El Banco Mapuche da créditos, incentiva el ahorro de los asociados, y elabora convenios con instituciones, promoviendo la creación de otras cooperativas, y además solidariza activamente con los prisioneros políticos mapuches y sus familiares.

“Nuestra idea es conformarnos en un Banco comunitario de figura toroidal, que se alimenta de sí mismo. Nos encontramos con la fórmula cooperativista que está muy en coincidencia con nuestras tradiciones: el keyuwün -trabajar entre todos-, o el mingako -trabajo colectivo que se hace en el campo-, o el trafkintu -intercambio y comercio justo-, que son parte de nuestras tradiciones. El cooperativismo, como fórmula moderna, nos ofrece esa oportunidad, más aún una cooperativa financiera. Al revisar la ley, nos dimos cuenta que en realidad, si bien por nuestra impronta la cuestión mapuche está muy presente, no era una limitante, como sí lo es en las asociaciones indígenas donde sólo pueden participar quienes acrediten ser de algún pueblo originario. La Cooperativa nos pareció una fórmula para aportar al desarrollo de todo el territorio, más aún con los sujetos de a pie”, señala Vicente Painel.

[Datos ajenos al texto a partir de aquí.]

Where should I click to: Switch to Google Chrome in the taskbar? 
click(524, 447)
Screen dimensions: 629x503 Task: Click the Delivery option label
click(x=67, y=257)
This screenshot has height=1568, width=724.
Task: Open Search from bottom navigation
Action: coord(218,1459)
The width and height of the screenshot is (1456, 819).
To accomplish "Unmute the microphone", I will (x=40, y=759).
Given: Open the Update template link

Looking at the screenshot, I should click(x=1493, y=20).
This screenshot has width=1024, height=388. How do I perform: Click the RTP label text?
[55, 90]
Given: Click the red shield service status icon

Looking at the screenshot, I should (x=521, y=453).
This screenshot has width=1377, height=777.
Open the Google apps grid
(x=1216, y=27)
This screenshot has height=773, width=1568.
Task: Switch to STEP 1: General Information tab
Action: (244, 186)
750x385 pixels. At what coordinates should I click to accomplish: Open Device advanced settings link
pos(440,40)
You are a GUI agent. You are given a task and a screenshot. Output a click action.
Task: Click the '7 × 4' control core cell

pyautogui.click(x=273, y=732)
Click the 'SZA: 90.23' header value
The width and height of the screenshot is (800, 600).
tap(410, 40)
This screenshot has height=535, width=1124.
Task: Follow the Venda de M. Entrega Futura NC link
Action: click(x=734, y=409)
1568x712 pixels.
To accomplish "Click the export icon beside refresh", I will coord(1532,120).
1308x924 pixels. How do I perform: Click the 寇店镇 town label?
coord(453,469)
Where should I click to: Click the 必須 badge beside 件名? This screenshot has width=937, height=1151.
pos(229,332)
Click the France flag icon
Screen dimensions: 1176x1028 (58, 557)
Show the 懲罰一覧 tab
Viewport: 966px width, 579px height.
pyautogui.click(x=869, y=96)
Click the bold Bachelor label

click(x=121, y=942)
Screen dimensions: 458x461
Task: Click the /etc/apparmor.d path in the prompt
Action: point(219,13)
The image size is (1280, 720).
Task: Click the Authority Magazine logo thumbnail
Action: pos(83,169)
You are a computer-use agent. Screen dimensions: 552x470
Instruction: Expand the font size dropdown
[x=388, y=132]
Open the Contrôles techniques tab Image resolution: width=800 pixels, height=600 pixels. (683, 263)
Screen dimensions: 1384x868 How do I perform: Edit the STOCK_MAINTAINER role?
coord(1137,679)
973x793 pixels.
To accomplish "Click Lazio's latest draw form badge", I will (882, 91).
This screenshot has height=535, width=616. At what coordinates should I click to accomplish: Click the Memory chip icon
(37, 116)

Relata que en Suiza existe WIR, un banco y organización independiente de moneda complementaria que sirve a empresas de hotelería, construcción, manufacturas, comercio minorista y servicios profesionales, entre otros. WIR emite y gestiona una moneda privada llamada “wir franc”, que se utiliza en forma combinada con el franco suizo. “WIR es un banco enorme. Todos negocian con su moneda. Creció tanto que el estado les impuso como restricción utilizar como mínimo un 35% en francos suizos”, dice. “Ese ejemplo queremos seguir. Construir a futuro nuestra propia moneda y, de paso, reconstruir nuestra economía. Pero hay que ser realistas. Para proclamar una moneda necesitamos una logística que haga real este cambio, y en eso estamos trabajando”.

Huichalaf concluye: “Agradecemos y valoramos la labor que durante todos estos años nos ha entregado el medio alternativo El Ciudadano, poniendo en diálogo a las instituciones de base y a la ciudadanía. Estamos hoy más y mejor informados gracias a la labor de El Ciudadano. Así también, la Cooperativa Küme Mogen busca ser un espacio para el trabajo solidario, para el trabajo de la economía y motorizarla en una de las regiones, sino la más pobre, de las más pobres del país. Acá en el Wallmapu está nuestra acción, pero también en todo Chile. Puedes unirte desde cualquier punto del país y formar parte de la economía social y solidaria, que hoy tiene casi mil socios, y que ha entregado alrededor de 400 créditos populares de libre disposición, y que se preocupa por el desarrollo no solamente local, sino que también por la defensa de los derechos de la Ñuke Mapu, nuestra madre tierra. Ven, participa con nosotros”.